As a mid-20th century memorial church, dedicated to those Australian servicemen from the congregation who perished during WWI and WWII, Wilston Methodist Memorial Church is important in demonstrating community involvement in, and commemoration of, these major world events. It illustrates the preference following WWII for memorialising the sacrifices of war through utilitarian forms, such as memorial halls, libraries, and swimming pools.

The place is important in demonstrating the principal characteristics of a particular class of cultural places.

Highly intact, Wilston Methodist Memorial Church is important in demonstrating the principal characteristics of a 1950s Modernist Church. This aspect of the place's cultural heritage significance is demonstrated in its: all-encompassing and unified modernist aesthetic; restrained materials palette; form and layout expressive of worship practices; and simplified traditional church spaces (nave, sanctuary, vestries), church fixtures, fittings, furniture (including chancel rail, pulpit, and choir stall), and motifs.

The place is important because of its aesthetic significance.

Wilston Methodist Memorial Church has aesthetic importance for its architectural qualities expressive of Methodism's expansionist outlook post-World War II and its desire to remain relevant to Queensland society at the time.
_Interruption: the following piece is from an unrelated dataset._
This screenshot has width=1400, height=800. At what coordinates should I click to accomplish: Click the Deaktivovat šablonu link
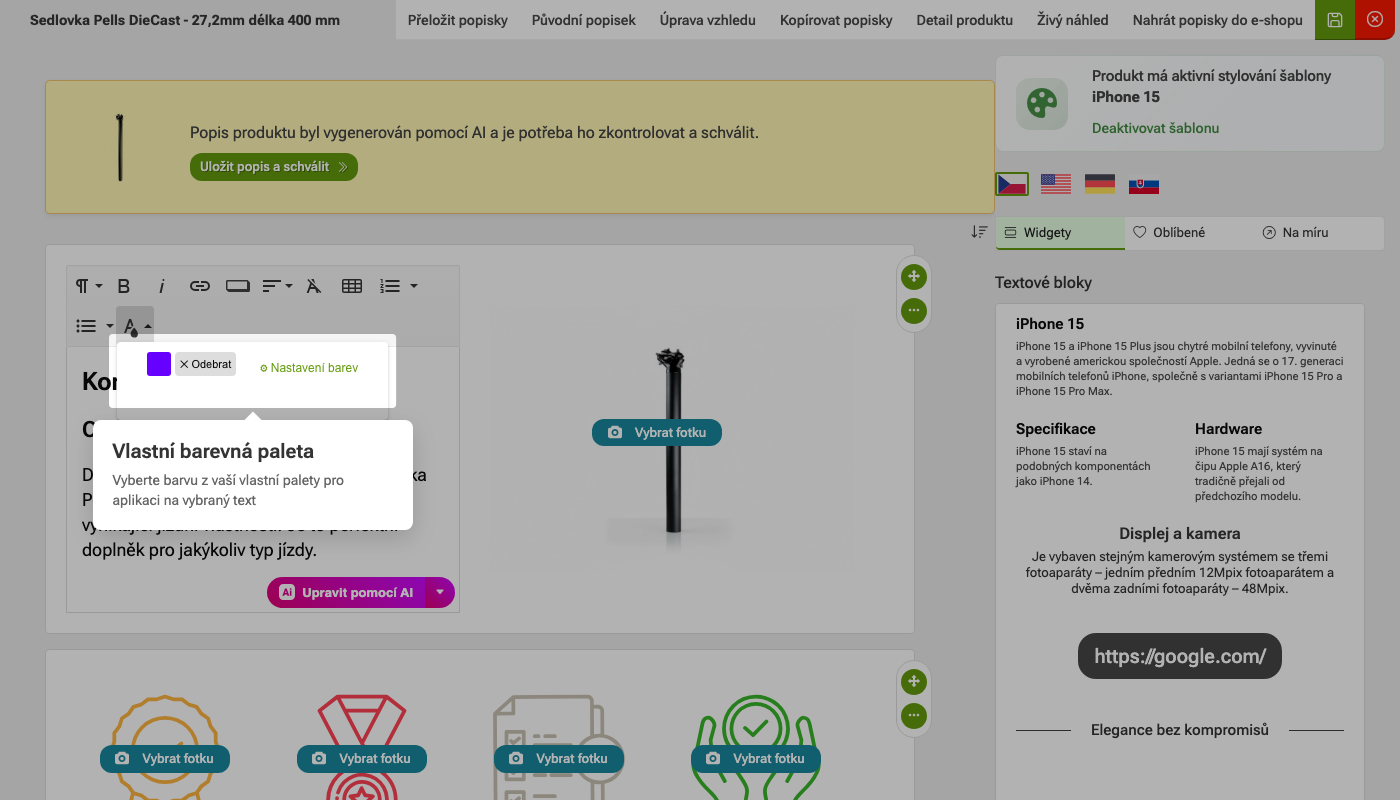click(x=1155, y=128)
These attributes emanate from its cohesive Modernist styling, including its well-composed asymmetrical and simplified exterior forms; the restrained materials palette; the generous scale of the nave volume and its detailing; and the manipulation of light through the placement of windows, use of textured and colour-tinted glass, and arrangement of lights.

== Heritage listing removal ==
The church was removed from the Queensland Heritage Register in 2024 following a court case brought by the Uniting Church in Australia.